Firma Huawei oficjalnie ogłosiła trzyletni plan, którego celem jest zdetronizowanie Nvidii na rynku chipów AI. Gigant z Shenzhen stawia nie na pojedyncze układy o najwyższej mocy, ale na masowe łączenie własnych procesorów Ascend w potężne klastry „SuperPod”, wspierane przez autorskie rozwiązania sieciowe i państwowe programy rozwoju technologii.
Huawei stawia na klastry i sieć
Podczas konferencji Huawei Connect 2025 Eric Xu, rotacyjny prezes firmy, przedstawił szczegółową wizję, która ma umożliwić Chinom uniezależnienie się od zachodnich dostawców i skruszenie monopolu Nvidii. Nowa architektura Ascend w połączeniu z platformą „SuperPod” pozwoli na spięcie do 15 488 chipów w ramach jednego klastra. Rdzeniem tego rozwiązania jest protokół UnifiedBus, który, według Huawei, zapewnia transfer danych choćby 62 razy szybszy niż nadchodząca technologia NVLink144 od Nvidii.
W praktyce strategia przypomina taktykę „przewagi liczebnej”, bo zamiast gonić Amerykanów pod względem wydajności pojedynczego układu, Huawei chce osiągnąć podobny efekt poprzez łączenie ogromnych ilości własnych chipów. Chińska firma zapowiedziała też rozwój własnej pamięci o wysokiej przepustowości oraz interfejsów o prędkości do 4 Tb/s, co ma umożliwić budowę superklastrów liczących choćby milion jednostek obliczeniowych.
Geopolityka i bariery technologiczne
Ambicje Huawei to element polityki Pekinu, która mobilizuje krajowe firmy do przyspieszenia rozwoju półprzewodników. Chińskie władze ograniczają możliwości zakupu technologii Nvidii, a wsparcie finansowe i regulacyjne dla lokalnych producentów ma sprzyjać przyspieszeniu innowacji. W tle toczą się też negocjacje handlowe między USA i Chinami, w których sektor AI jest jednym z kluczowych tematów.

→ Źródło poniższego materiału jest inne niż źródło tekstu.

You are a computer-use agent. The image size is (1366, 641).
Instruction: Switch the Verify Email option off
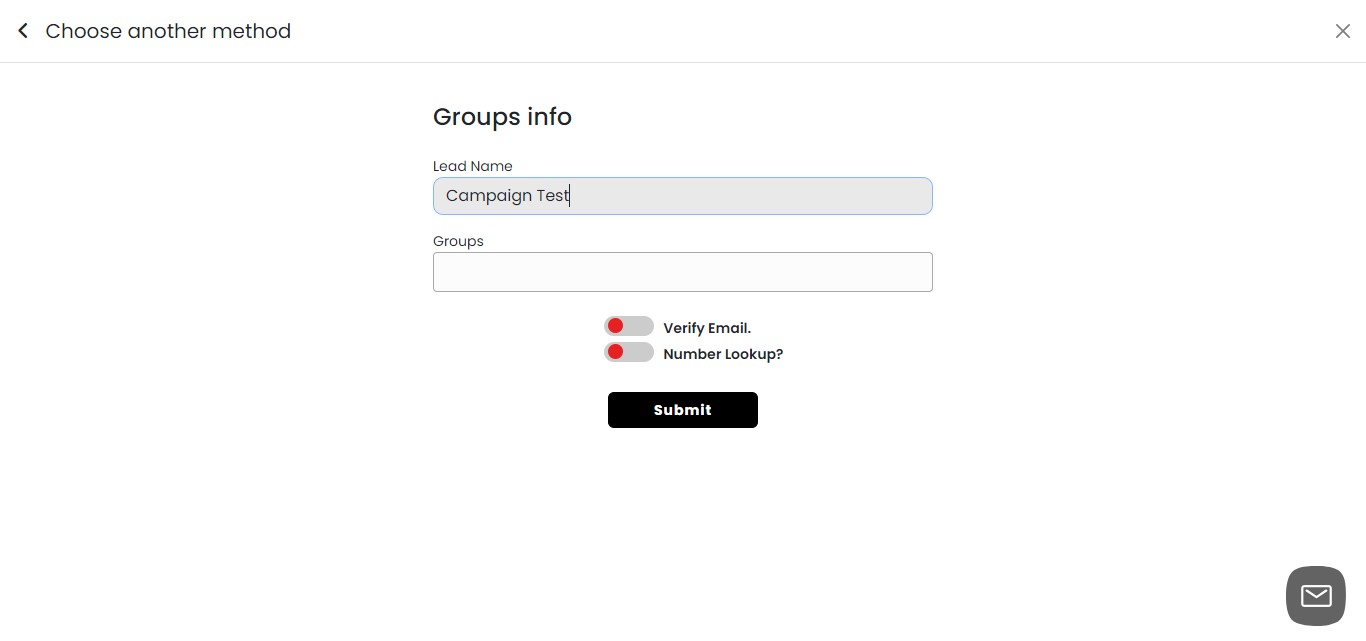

Problemem pozostaje jednak produkcja. Huawei wciąż nie dysponuje dostępem do najnowocześniejszych litografii TSMC czy ASML. W 2023 roku firma zaskoczyła rynek wprowadzeniem 7-nanometrowego chipu do telefona Mate 60 Pro, ale od tego czasu nie zdołała przejść na niższe procesy technologiczne. Analitycy Jefferies przypominają, iż plany wprowadzenia układu Ascend 910D w 5 nm nie zostały zrealizowane z powodu niskiej wydajności produkcji.
Nvidia wciąż poza zasięgiem
Według Bernstein Research najnowszy Ascend 950 oferuje jedynie 6% wydajności nadchodzącego superchipa Nvidia VR200. Mimo to Huawei liczy, iż przewaga w komunikacji między układami, wspierana doświadczeniem firmy w telekomunikacji, pozwoli nadrobić braki w litografii. Xu podkreśla, iż tylko dzięki technologii klastrów możliwe będzie zapewnienie „nieskończonej mocy obliczeniowej” dla chińskiego sektora AI.
Dla rynku oznacza to dalsze zaostrzenie globalnej rywalizacji w półprzewodnikach. Huawei, Baidu i Alibaba coraz głośniej prezentują własne rozwiązania, starając się udowodnić, iż Chiny są w stanie samodzielnie rozwijać infrastrukturę sztucznej inteligencji. To sygnał, iż wojna technologiczna między Waszyngtonem i Pekinem wchodzi w nową fazę, w której kluczową rolę odgrywają już nie tylko same chipy, ale także zdolność do budowania całych ekosystemów obliczeniowych.